Keith Hay Homes celebrates 80 years
This year Keith Hay Homes, a New Zealand owned and operated family business, chalks up 80 years of helping Kiwis into their homes, and 80 years of innovative building. Now […]
This year Keith Hay Homes, a New Zealand owned and operated family business, chalks up 80 years of helping Kiwis into their homes, and 80 years of innovative building.
Now managed by the third generation of the Hay family, over the years the company has specialised in transportable, pre-fabricated, affordable homes featuring New Zealand-grown Pine, innovative design and building methods.
Currently operating in ten locations across the country (historically as many as 25 branches nationwide) Keith Hay Homes started as a sole trader business.
Keith Hay pioneered the transportable housing market when, in the late 1930s, he won a tender to relocate an American army camp from the Auckland Domain to Panmure by using the novel method of shifting the buildings in large sections.
New Zealand’s desperate housing shortage post-war provided an opening for an innovative approach – constructing houses in a central assembly yard and then transporting them to suburban locations. Keith Hay was an innovator in the development of house shifting trailers and winches on rubber-tyred tractors.

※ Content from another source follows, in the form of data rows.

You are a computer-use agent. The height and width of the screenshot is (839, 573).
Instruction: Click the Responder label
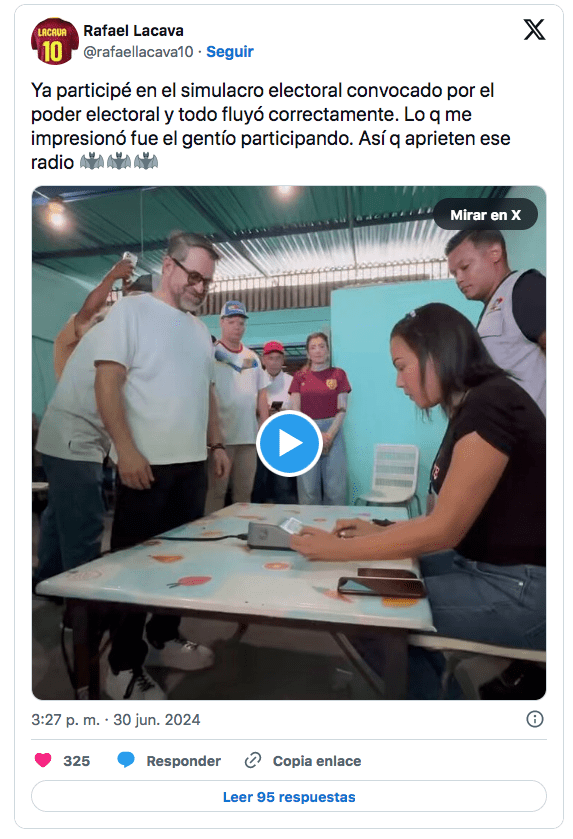click(184, 761)
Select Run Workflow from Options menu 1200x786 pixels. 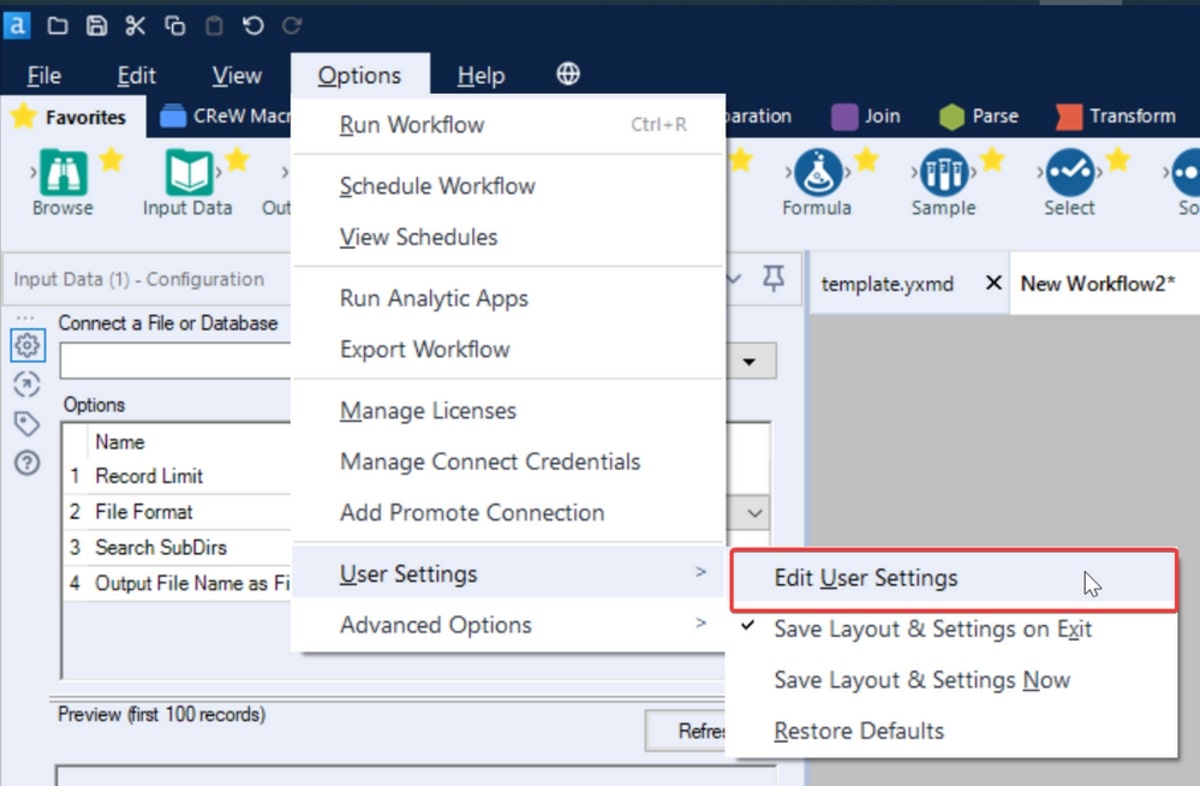412,125
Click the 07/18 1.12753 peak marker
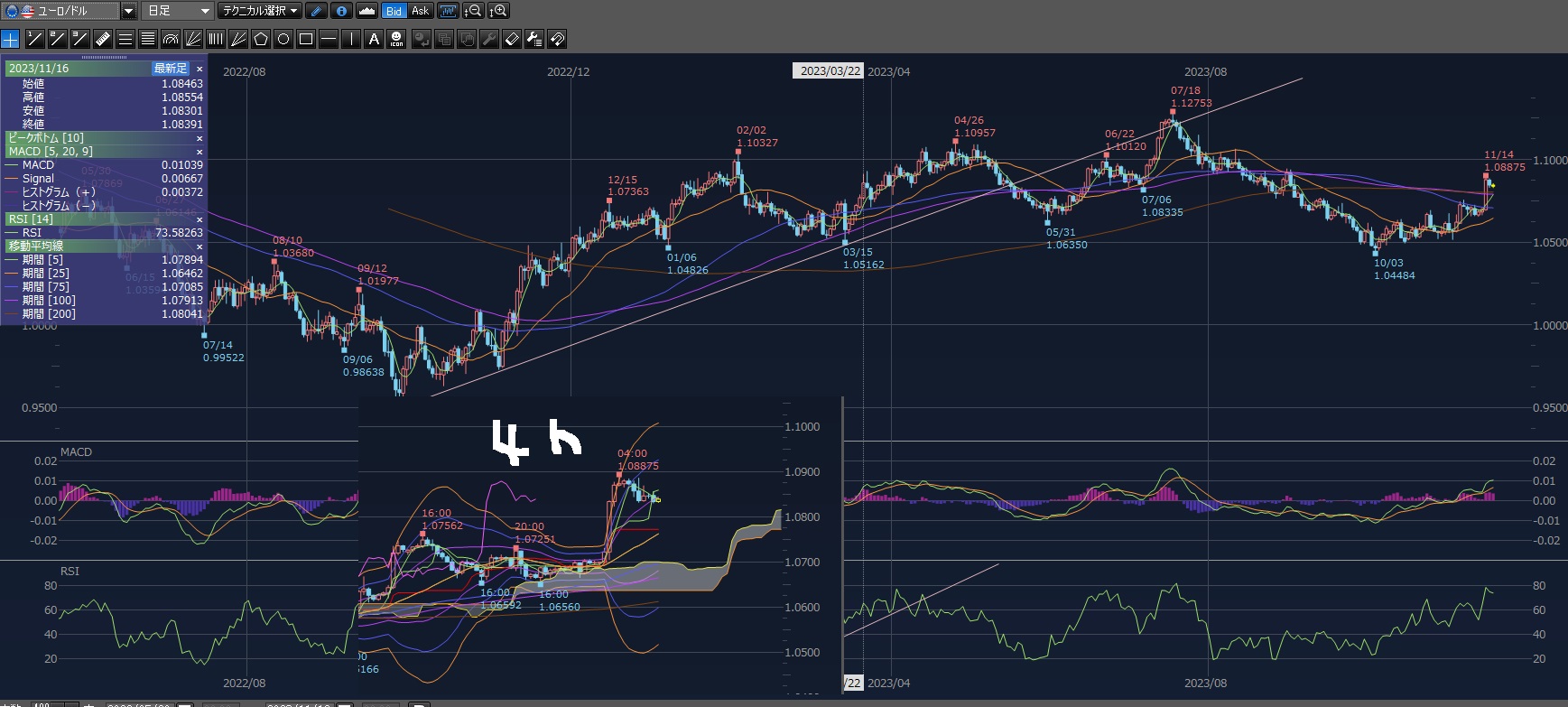 (x=1173, y=111)
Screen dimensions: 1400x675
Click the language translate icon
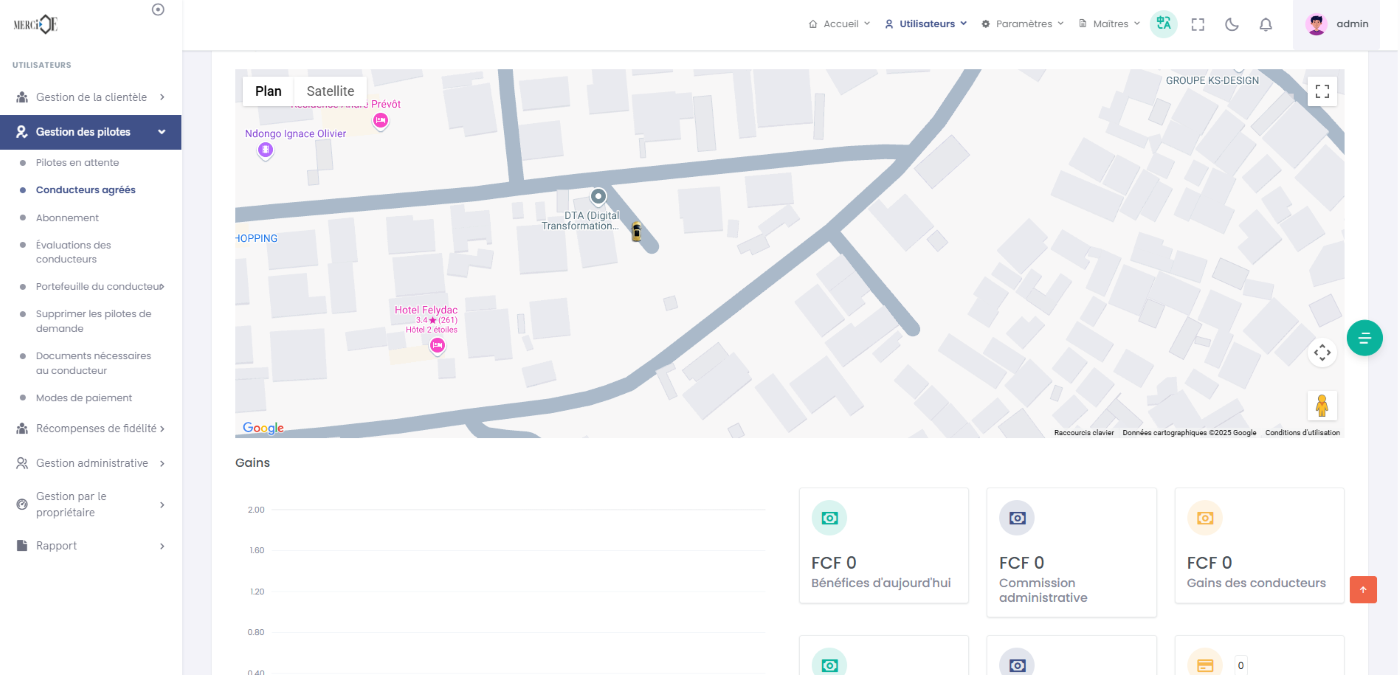(1163, 24)
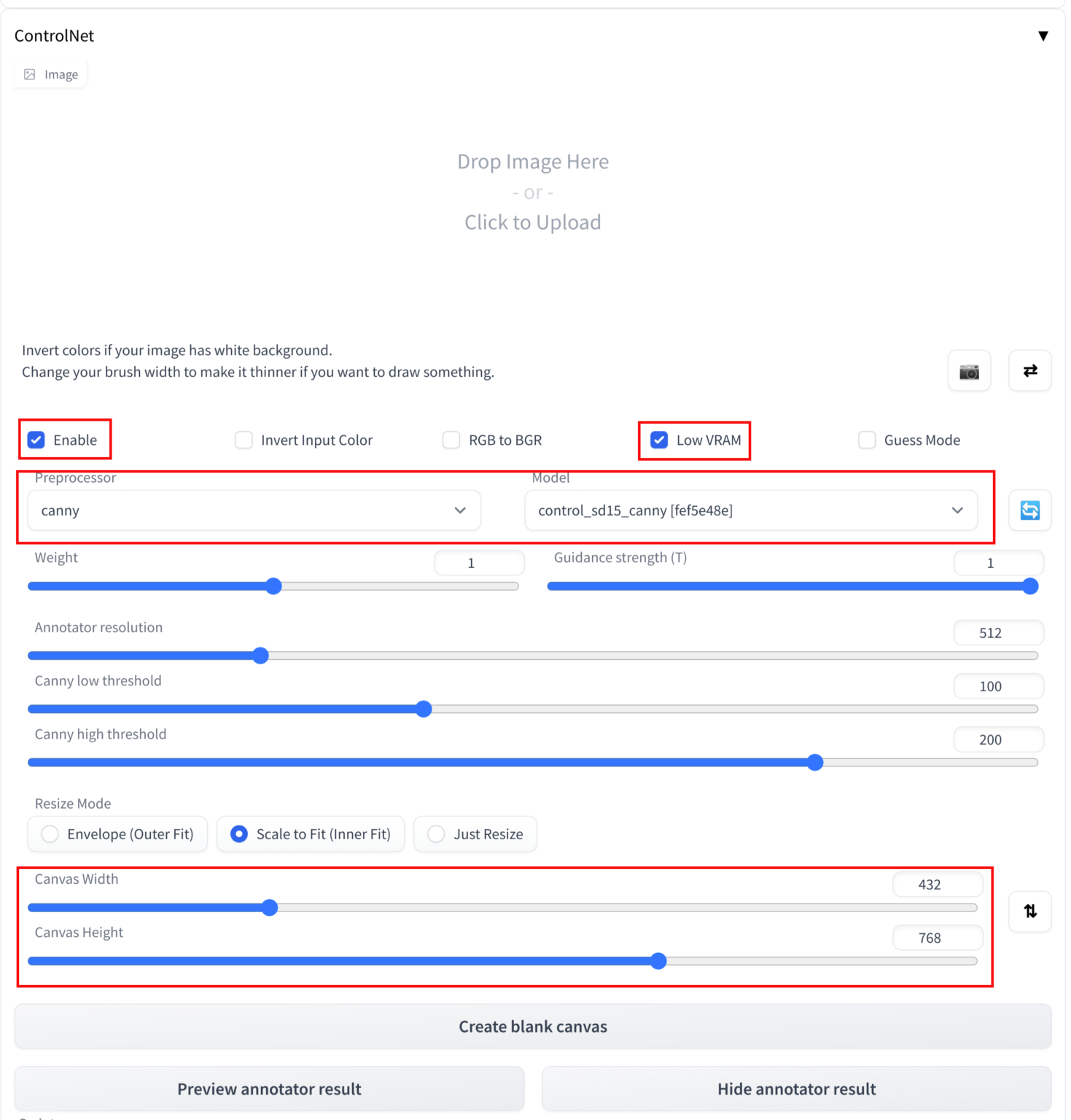This screenshot has width=1071, height=1120.
Task: Refresh the ControlNet model list icon
Action: coord(1029,510)

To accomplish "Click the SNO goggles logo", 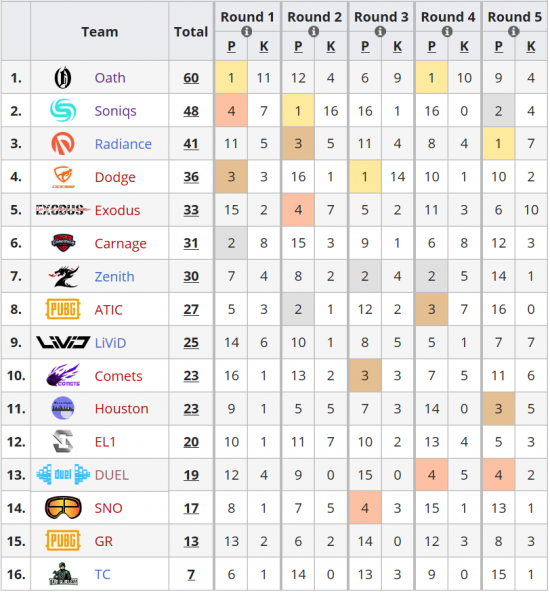I will coord(63,508).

“Prefabrication is at the heart of innovative construction and we expect it will play an integral role in shaping the future of New Zealand’s building industry,” says a company spokesperson, adding that low-cost prefabricated housing in New Zealand is as popular and arguably more relevant today as it was in 1938.
Through the 1950s Hay fought the conservatism of local councils and building societies to make building with Pinus radiata permissible. He was also an innovator in speeding up production methods, cutting labour costs, and incorporating new materials into home construction.
Today, Keith Hay’s son David Hay is MD and has been working in the business for more than 45 years. David’s daughter Roseanne and son Matthew are third generation family members also involved in the business.
Photo: Keith Hay was posthumously inducted into the NZ Business Hall of Fame for his contribution to the building industry.